Entscheidungen des Niedersächsischen Finanzgerichts

Niedersächsisches Finanzgericht lässt Abzug von Zivilprozesskosten als außergewöhnliche Belastungen zu

Urteil vom 15. Mai 2024 - 9 K 28/23, Revision eingelegt; Az des BFH: VI R 22/24

Der 9. Senat des Niedersächsischen Finanzgerichts hatte in dem Rechtsstreit 9 K 28/23 zu entscheiden, ob Prozesskosten im Zusammenhang mit der drohenden Rückabwicklung der unentgeltlichen Übertragung eines Forstbetriebs als außergewöhnliche Belastungen berücksichtigt werden können.
-=-=-
• [Aufgabe]
Schreiben Sie den Text über das Urteil zu den Prozesskosten weiter, direkt im Anschluss an seinen letzten Satz.

• [Gegebene Daten]
-=-=-
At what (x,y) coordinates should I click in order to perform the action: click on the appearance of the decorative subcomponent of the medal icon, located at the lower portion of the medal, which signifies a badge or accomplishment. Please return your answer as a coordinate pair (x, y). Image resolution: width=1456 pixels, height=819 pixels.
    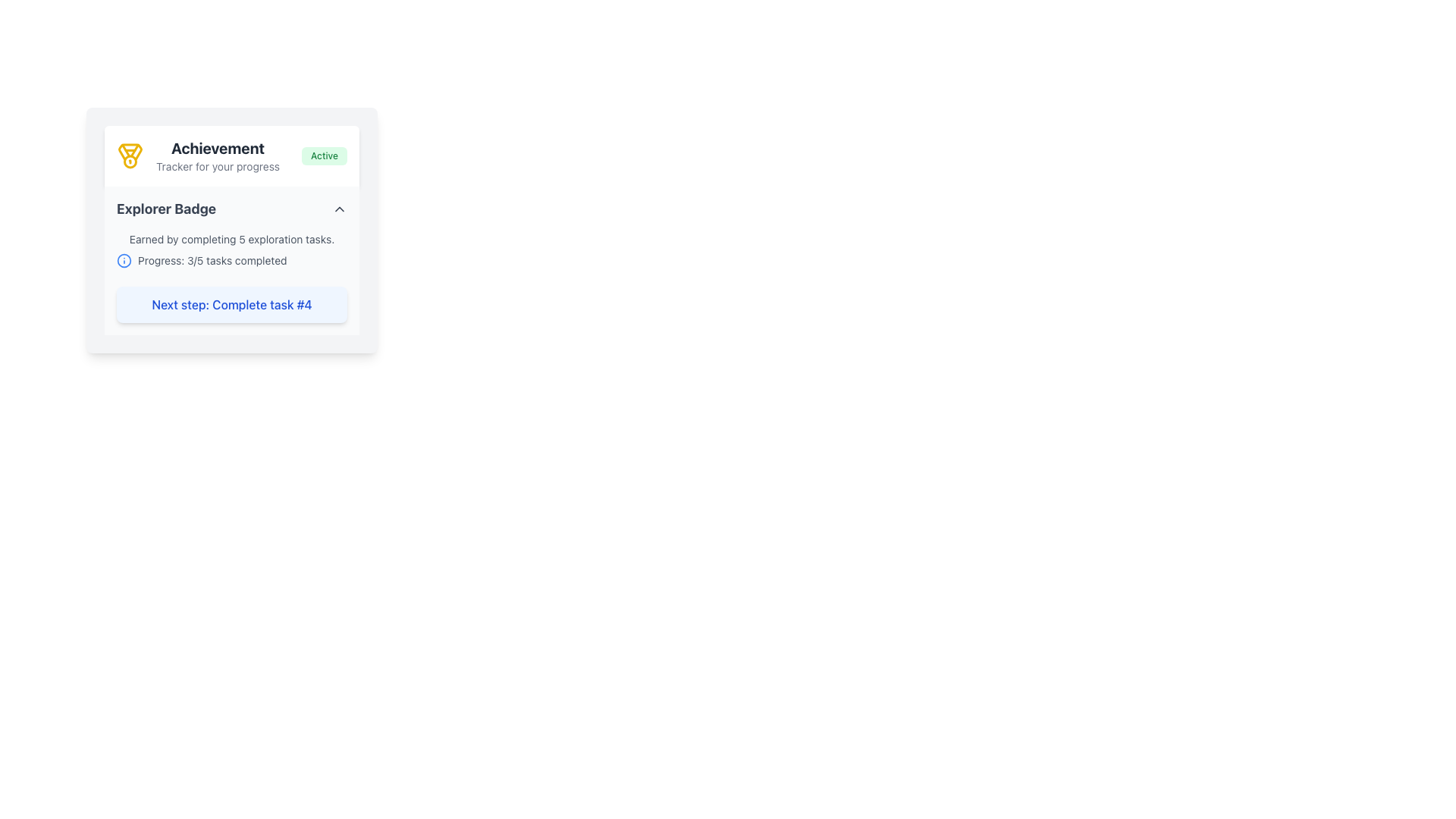
    Looking at the image, I should click on (130, 152).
-=-=-
• [Ergebnis]
Der Kläger hatte im Jahr 2015 u.a. einen Forstbetrieb gegen Altenteilleistungen übertragen bekommen. In der Folge beendete der Kläger seine Angestelltentätigkeit für den Betrieb und führte diesen als Selbständiger fort. Im selben Jahr forderte die Übergeberin sodann gerichtlich die Rückübertragung des Betriebs bzw. die Grundbuchberichtigung, weil sie bei Übertragung demenzbedingt geschäftsunfähig gewesen sei. Hiergegen setzte sich der Kläger vor den Zivilgerichten zur Wehr. Die entstandenen Prozesskosten machte der Kläger als außergewöhnliche Belastungen geltend.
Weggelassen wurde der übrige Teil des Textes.